* RECORDS SHOWN *
>> BEGIN

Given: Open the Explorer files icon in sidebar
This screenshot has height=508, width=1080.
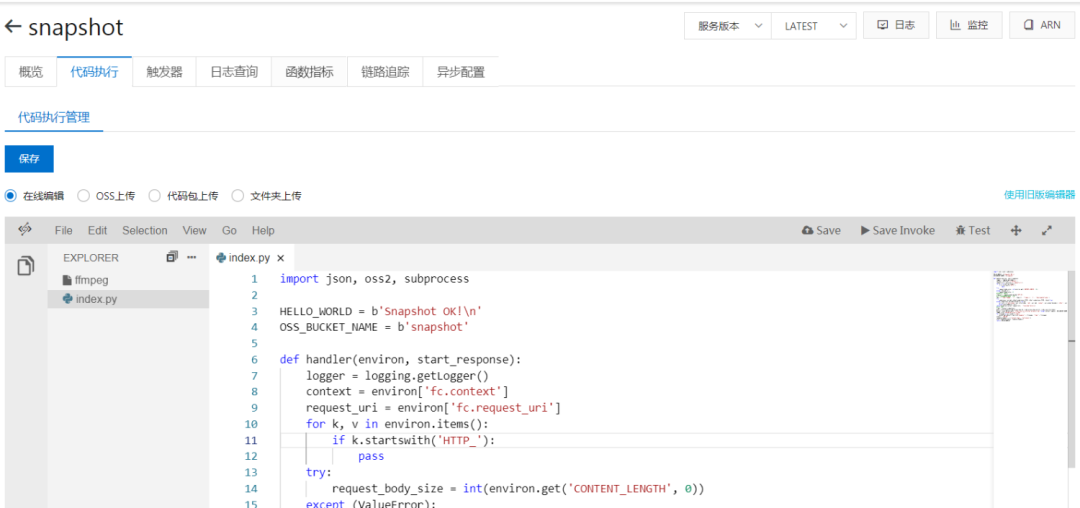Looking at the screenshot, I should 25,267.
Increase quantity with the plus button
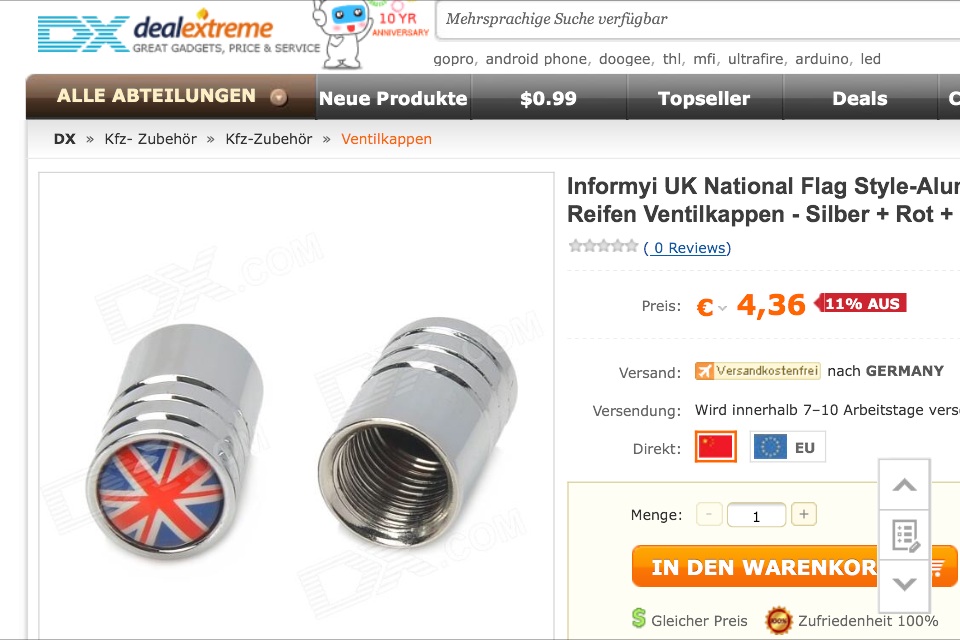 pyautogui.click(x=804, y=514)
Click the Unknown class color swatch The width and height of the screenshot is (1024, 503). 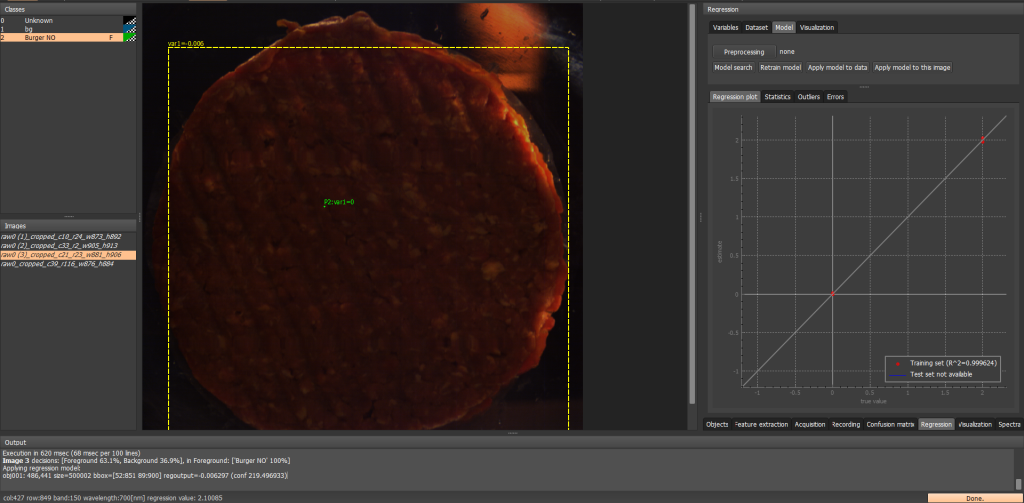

>> END
>> BEGIN

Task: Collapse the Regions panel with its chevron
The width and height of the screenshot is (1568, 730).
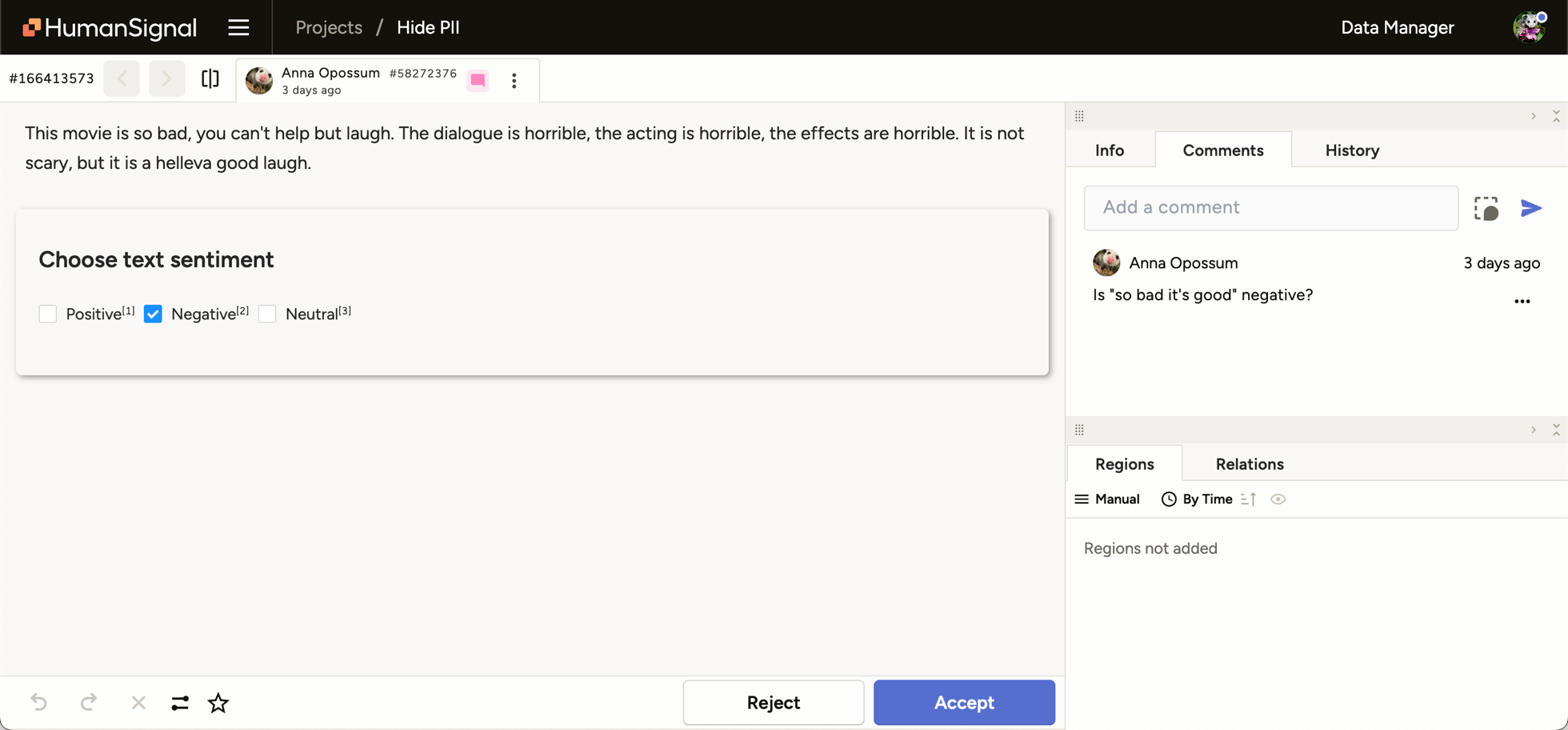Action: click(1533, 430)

>> END
>> BEGIN

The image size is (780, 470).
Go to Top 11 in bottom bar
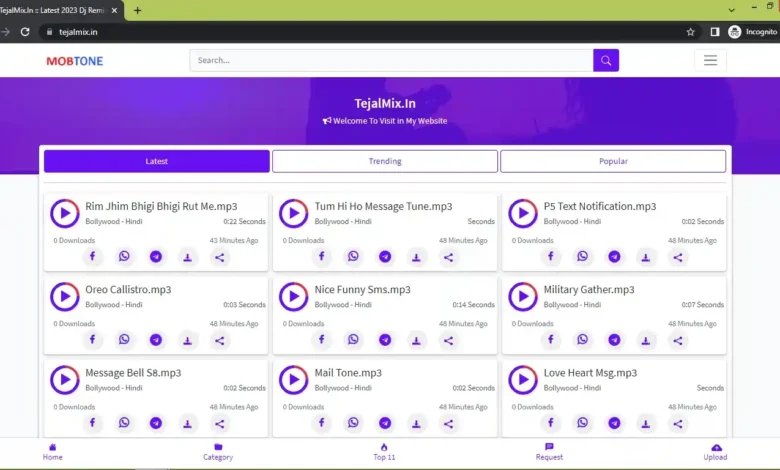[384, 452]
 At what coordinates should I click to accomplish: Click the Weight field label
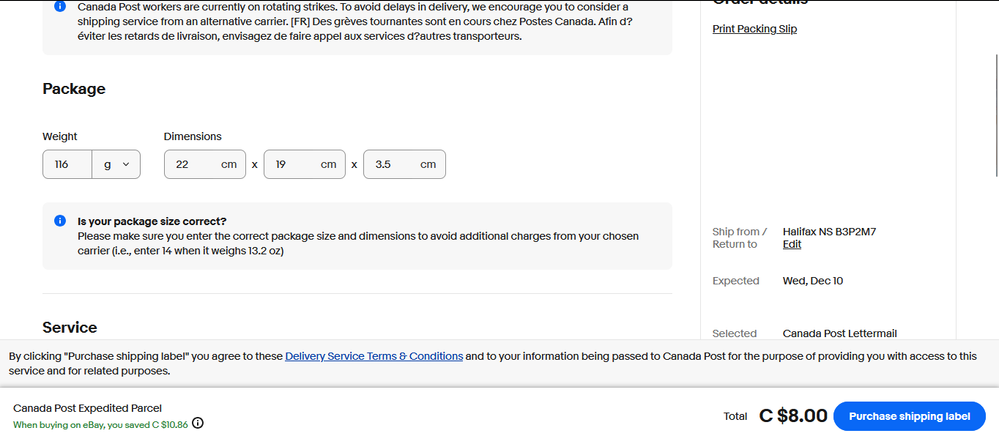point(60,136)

>> END

* WORK TO COMPLETE *
Please rescale the part of the records that opens with the line containing "The image size is (780, 470)." and closes with the line containing "point(60,136)" by writing those lines out again, requests included, with each click coordinate in the answers multiplied by 2.4 and rounded to a whole number, halves up. Leave the pictures out of your answer.

* SOLUTION *
The image size is (780, 470).
Go to Top 11 in bottom bar
[922, 1085]
 At what coordinates should I click to accomplish: Click the Weight field label
point(144,326)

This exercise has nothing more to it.